By Admire Moyo for IT Web
JSE-listed technology services firm Altron is selling its building that housed subsidiary Altron Document Solutions in Isando, Johannesburg, and is retrenching employees from the business unit.
The company says the printing unit was negatively impacted by the COVID-19 pandemic, which resulted in a massive drop in the printing business.
Altron Document Solutions describes itself as “the world’s largest Xerox distributor and Africa’s leading technology and services company”.
It markets and services the complete range of Xerox document equipment, software solutions and services to 26 Sub-Saharan Africa countries.
However, the business was hit by the COVID-19 pandemic, leading the Altron Group to sell the Altron Document Solutions building.
“The demand for printing services has declined by about 45% due to COVID-19, and this, unfortunately, led us to retrench 73 people in Altron Document Solutions,” Zipporah Maubane, Altron spokesperson tells ITWeb.
“With fewer people in the Altron Document Solutions team, we now don’t require as much space, so we are selling the building and are looking for an appropriate space elsewhere for our colleagues in that business.
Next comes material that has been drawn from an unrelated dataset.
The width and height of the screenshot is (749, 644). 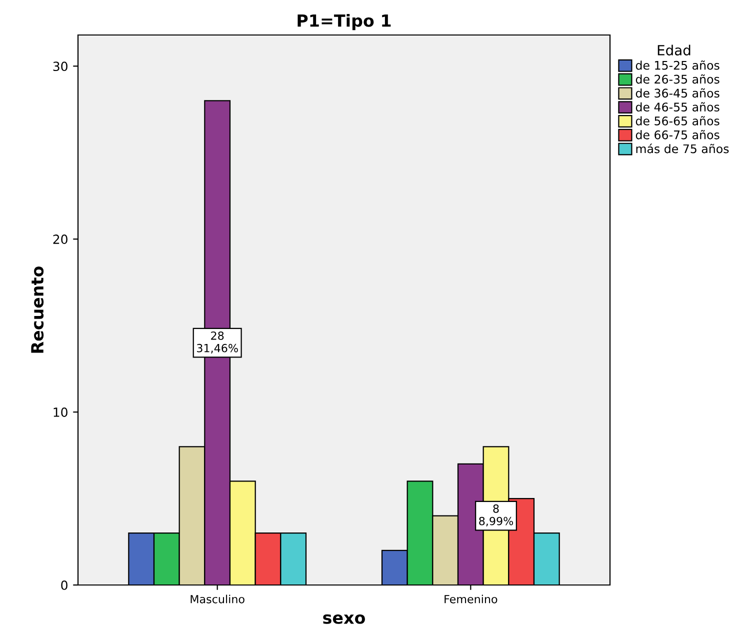 I want to click on x-tick-label: Masculino, so click(x=217, y=599).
We have owned the building for over 40 years,” she adds.
Since Mteto Nyati took over as CEO of Altron in 2017, it has been selling off some non-core businesses.
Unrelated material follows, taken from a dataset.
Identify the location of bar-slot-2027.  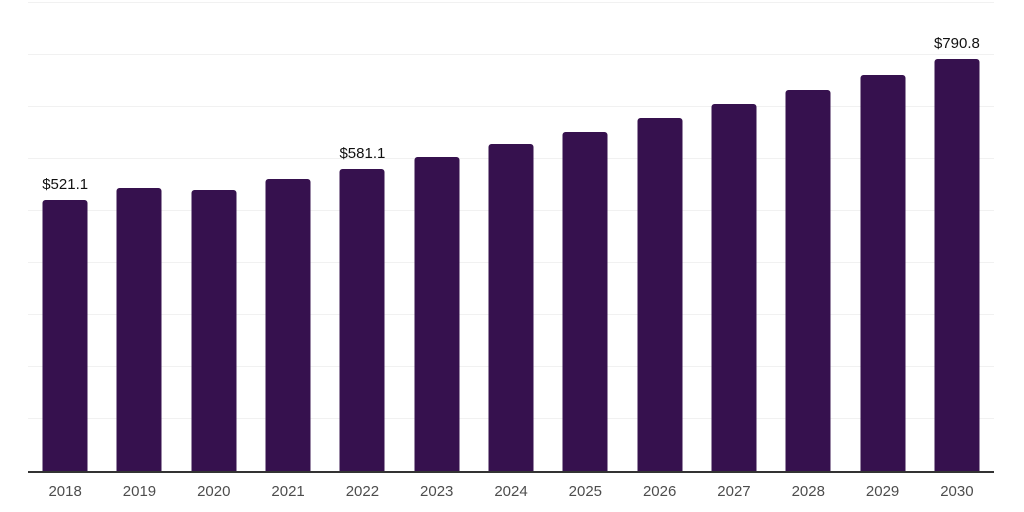
(734, 236).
Nyati announced the company disposed of its last non-core asset Altech UEC, a set-top manufacturing business, to Skyblu Technologies, in January last year.
In its financial results for the year ended 21 February, Altron posted an increase in earnings before interest, taxes, depreciation and amortisation of 14% to R1.8 billion, while revenue increased 6% to R16.7 billion during the same period.
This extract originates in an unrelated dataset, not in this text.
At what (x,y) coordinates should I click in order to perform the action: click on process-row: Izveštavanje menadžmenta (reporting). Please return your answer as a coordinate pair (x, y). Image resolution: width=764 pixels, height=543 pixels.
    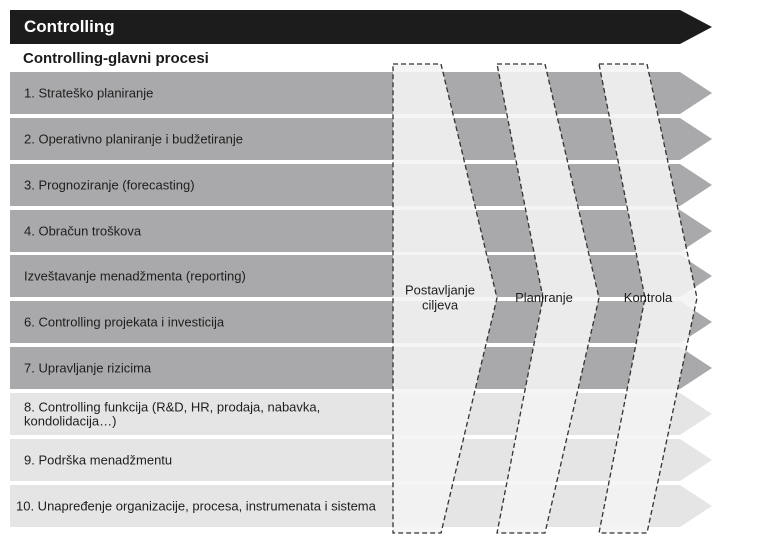
    Looking at the image, I should click on (361, 276).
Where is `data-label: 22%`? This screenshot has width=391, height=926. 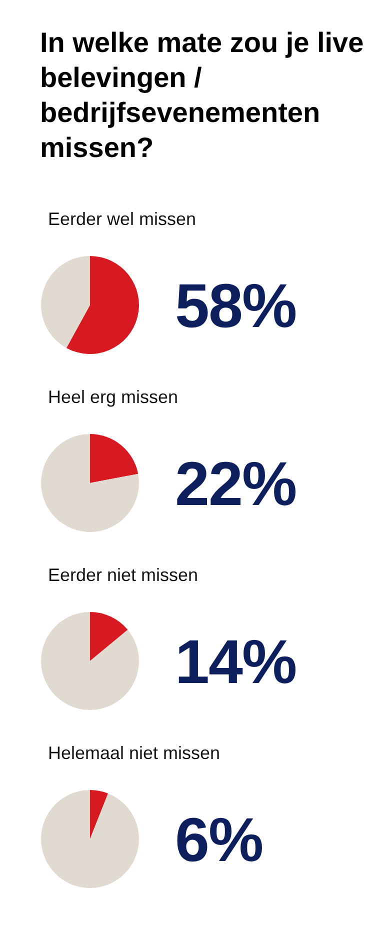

However, at the time, Nyati told ITWeb in an interview that COVID-19 was expected to have a negative impact on its business in the year ahead.
The company went on to introduce a raft of measures to save R500 million in costs in anticipation of a dip in revenue as a result of the coronavirus. Some of the measures included salary freezes and bonus cuts.
Altron’s move to sell its Isando building comes as it in May said it had set aside R300 million to complete its new Woodmead office campus announced last year.
Last year, Altron signed a rental contract with Growthpoint Properties for a 29 000-square metre head office in Woodmead.
Commenting on the Altron building sale, Derrick Chikanga, an analyst at Africa Analysis, says like other devices businesses, the printing business was negatively affected by the COVID-19 pandemic and the subsequent lockdown that was enforced by most countries.
He points out that most South African printers originate from European markets, while printer components are mostly manufactured in Asian markets.
“As such, the COVID-19 pandemic had an adverse impact on the entire global supply chain, thereby negatively impacting the local printing industry,” says Chikanga.
He points out that the work-from-home policy that was adopted by most companies since the onset of the pandemic has also hugely impacted demand for printers by large corporates.
“Most local distributors focus little attention on small office or home office devices, with their primary focus being on enterprise-grade printers. Hence, since most businesses are still enforcing remote work policies, demand for large format printers has been hugely affected.”
Nonetheless, Chikanga believes the industry will recover as businesses resume operations and some employees return to their offices.
“While the work-from-home policy might continue into the future, not all companies and employees are able work efficiently from home.
“Working from home also incurs additional costs to companies, such as Internet connectivity costs. Hence, while the industry might not recover to its original level, some restoration to production in the printing industry should be expected,” he concludes.